The Federal Government’s ban on honorary degree holders using the “Dr” prefix has failed to address the use of the title by Nigerians who received them from foreign institutions.
On May 6, 2026, the Federal Government, through the Minister of Education and the Federal Executive Council (FEC), finalised an official ban on honorary degree holders prefixing “Dr” to their names.
While the ban and the National Universities Commission (NUC) guidelines that preceded it appear to be a solution, they only addressed awardees from Nigerian universities.
Recall that in August 2025, DUBAWA’s report highlighted how Nigerian public figures were using the “Dr” prefix to mislead the public after receiving honorary doctorate awards.
At the time, our findings established that Nigeria had no legal position or official law to stop anyone from using honorary titles to claim academic clout.
The report also noted that several public figures spotlighted in DUBAWA’s publication received their awards from foreign institutions.
The loophole the ban leaves open
The NUC’s jurisdiction covers Nigerian universities. However, that is where the loophole lies.
Public figures like Peter Okoye, Ashmusy, Nancy Isime, and Pete Edochie, identified in DUBAWA’s original publication, received their honorary degrees from universities in the United States, Benin, and Togo.

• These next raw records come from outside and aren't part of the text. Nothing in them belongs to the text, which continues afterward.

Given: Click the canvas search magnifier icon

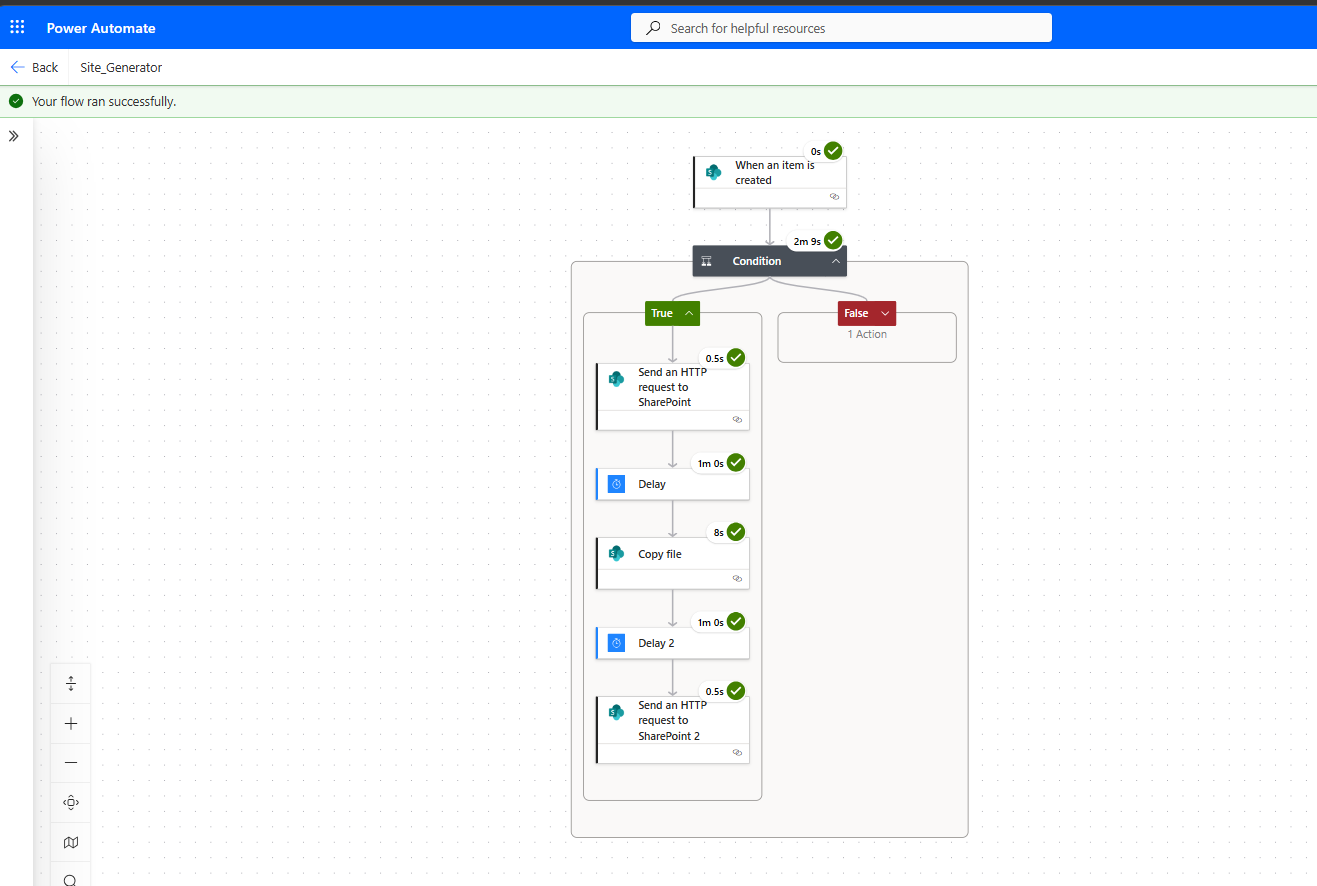Looking at the screenshot, I should click(x=71, y=879).
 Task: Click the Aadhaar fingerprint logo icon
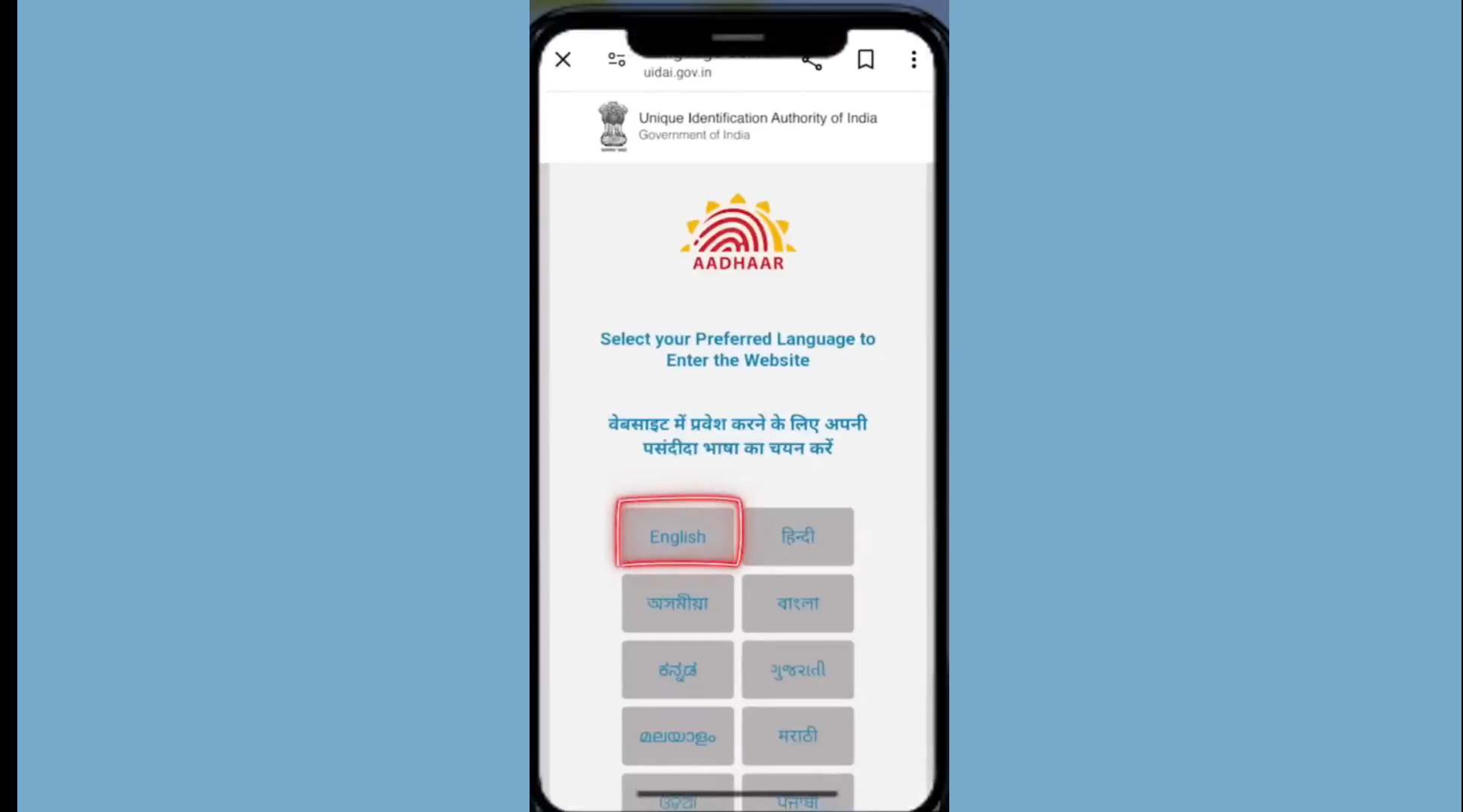click(738, 231)
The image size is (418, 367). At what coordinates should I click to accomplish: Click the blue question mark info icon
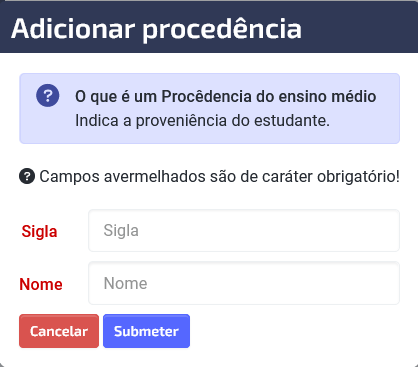pyautogui.click(x=48, y=96)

Meanwhile, the NUC has no authority over those institutions, and the FEC ban contains no provision that extends its reach to foreign-conferred awards. These individuals may continue using the “Dr” prefix without violating the new policy.

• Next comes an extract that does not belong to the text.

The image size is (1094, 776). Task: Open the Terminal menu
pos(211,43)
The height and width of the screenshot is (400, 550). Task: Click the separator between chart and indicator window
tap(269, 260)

Amina Miango, a lawyer based in Abuja who spoke to DUBAWA during the original investigation, had flagged this dimension well before the ban. She noted that unaccredited foreign institutions often confer honorary degrees on public figures, who then begin to call themselves doctors.
“And since the law was silent, no one could stop them,” she said. However, the new ban does not change that silence.
Opeyemi Kehinde, a misinformation expert and former editor at FactcheckHub, had also warned that using the “Dr” title without context qualifies as misinformation when it leads audiences to assume the holder is a medically trained doctor or a research-qualified academic.
That risk remains under the current framework for foreign honorary degree holders.